Relatora da ação, a ministra Cármen Lúcia apontou “gravidade” no caso e cobrou explicações de Mendonça. Em resposta ao STF, o Ministério da Justiça informou inicialmente que “não seria menos catastrófico” abrir ao Poder Judiciário o acesso a dados da Seopi, responsável pela produção do dossiê.
Para o advogado criminalista Marcelo Bessa, o uso indevido da máquina estatal com o objetivo de perseguir ou discriminar pessoas por razões políticas configura, no mínimo, gravíssimo ato de improbidade administrativa.

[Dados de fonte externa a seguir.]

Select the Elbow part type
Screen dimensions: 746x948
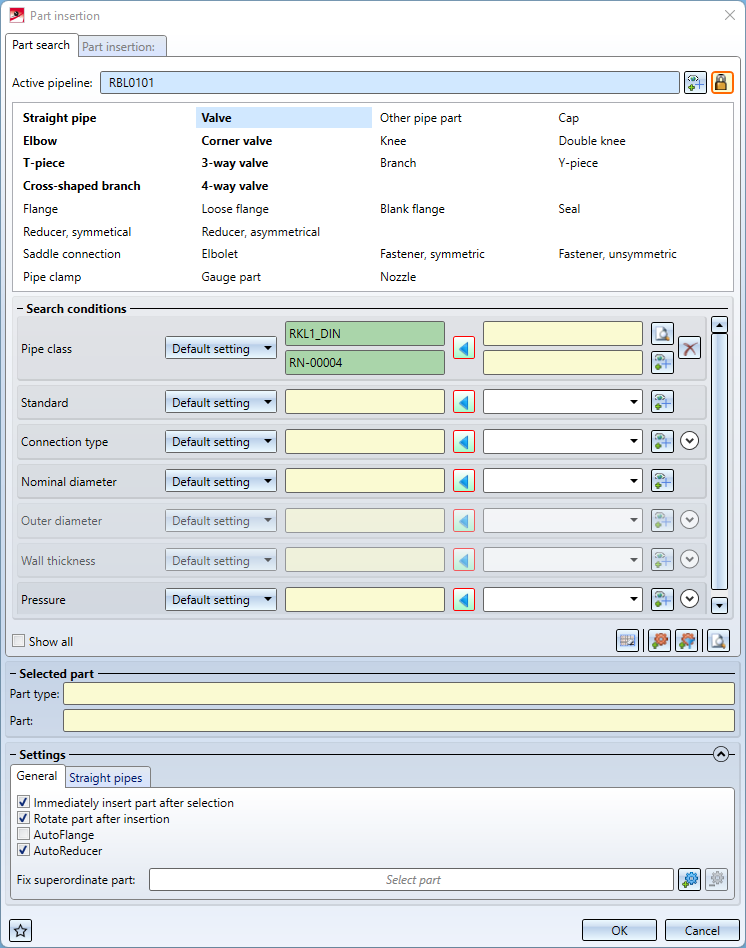(40, 141)
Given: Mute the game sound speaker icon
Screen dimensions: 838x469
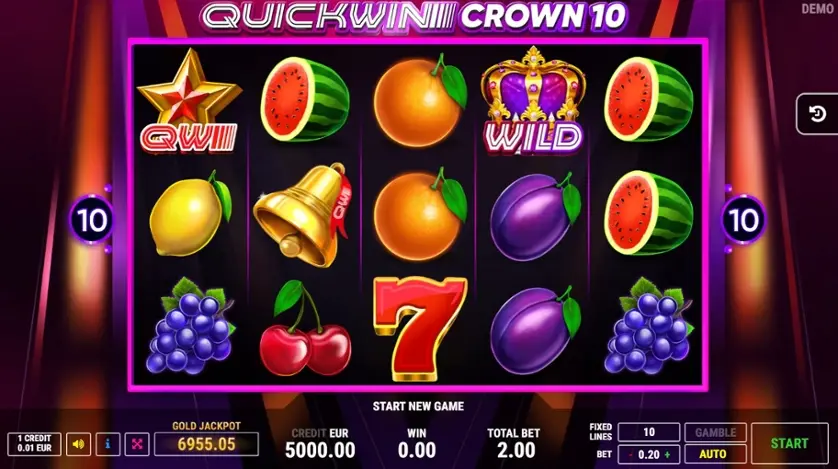Looking at the screenshot, I should click(x=79, y=444).
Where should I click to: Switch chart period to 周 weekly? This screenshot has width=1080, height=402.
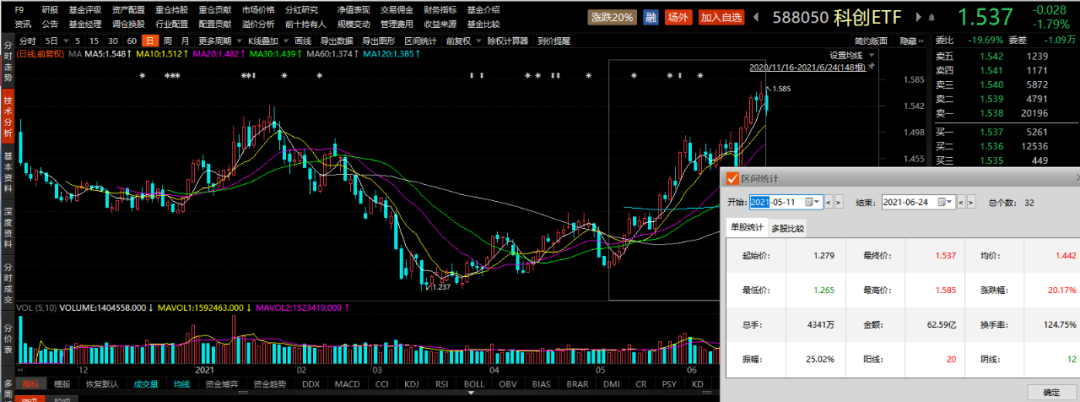click(167, 41)
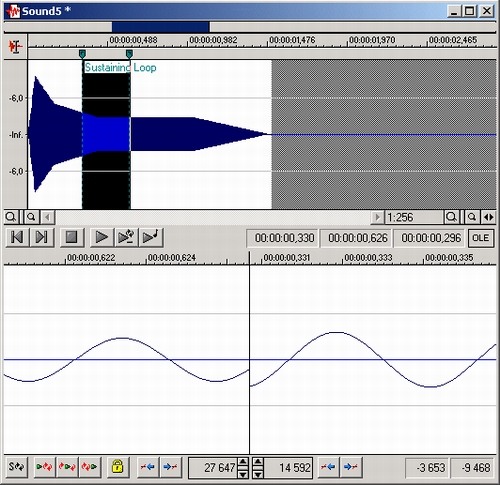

“Acredito que o STF determinará que qualquer conduta que configure perseguição política deve ser coibida por sua incompatibilidade com os valores democráticos, mandando cessar imediatamente a produção desses dossiês. Seria também uma consequência natural determinar à Polícia Federal investigar os fatos para se verificar se houve crime e os seus autores. Com relação ao crime de responsabilidade, a sua apuração e a eventual instauração do processo de impedimento são da competência exclusiva do Poder Legislativo”, afirmou Bessa.
Tom
O Ministério da Justiça chegou a pedir “parcimônia” e “sensibilidade” do STF, para que deixasse o Congresso Nacional fazer a análise sobre o tema, evitando “invadir esfera de competência do Poder Legislativo”. O tom usado na resposta foi criticado reservadamente por integrantes do STF, que viram nas declarações uma recusa a prestar as devidas explicações sobre o caso – e até uma ameaça de não entregar o dossiê para o tribunal, se fosse necessário.
Mendonça calibrou o discurso na última quarta-feira e, em uma segunda manifestação endereçada ao Supremo, disse que cumpriria “de imediato” uma eventual determinação para apresentar o documento. Em uma prévia do julgamento, o STF impôs na quinta-feira passada limites à atuação da Agência Brasileira de Inteligência (Abin).
O julgamento foi marcado por duros recados ao governo Bolsonaro. Cármen Lúcia, também relatora desse caso, disse que o agente que adota “prática de solicitação de dados específicos sobre quem quer que seja fora dos limites da legalidade comete crime”. A ministra criticou o que chamou de “arapongagem”.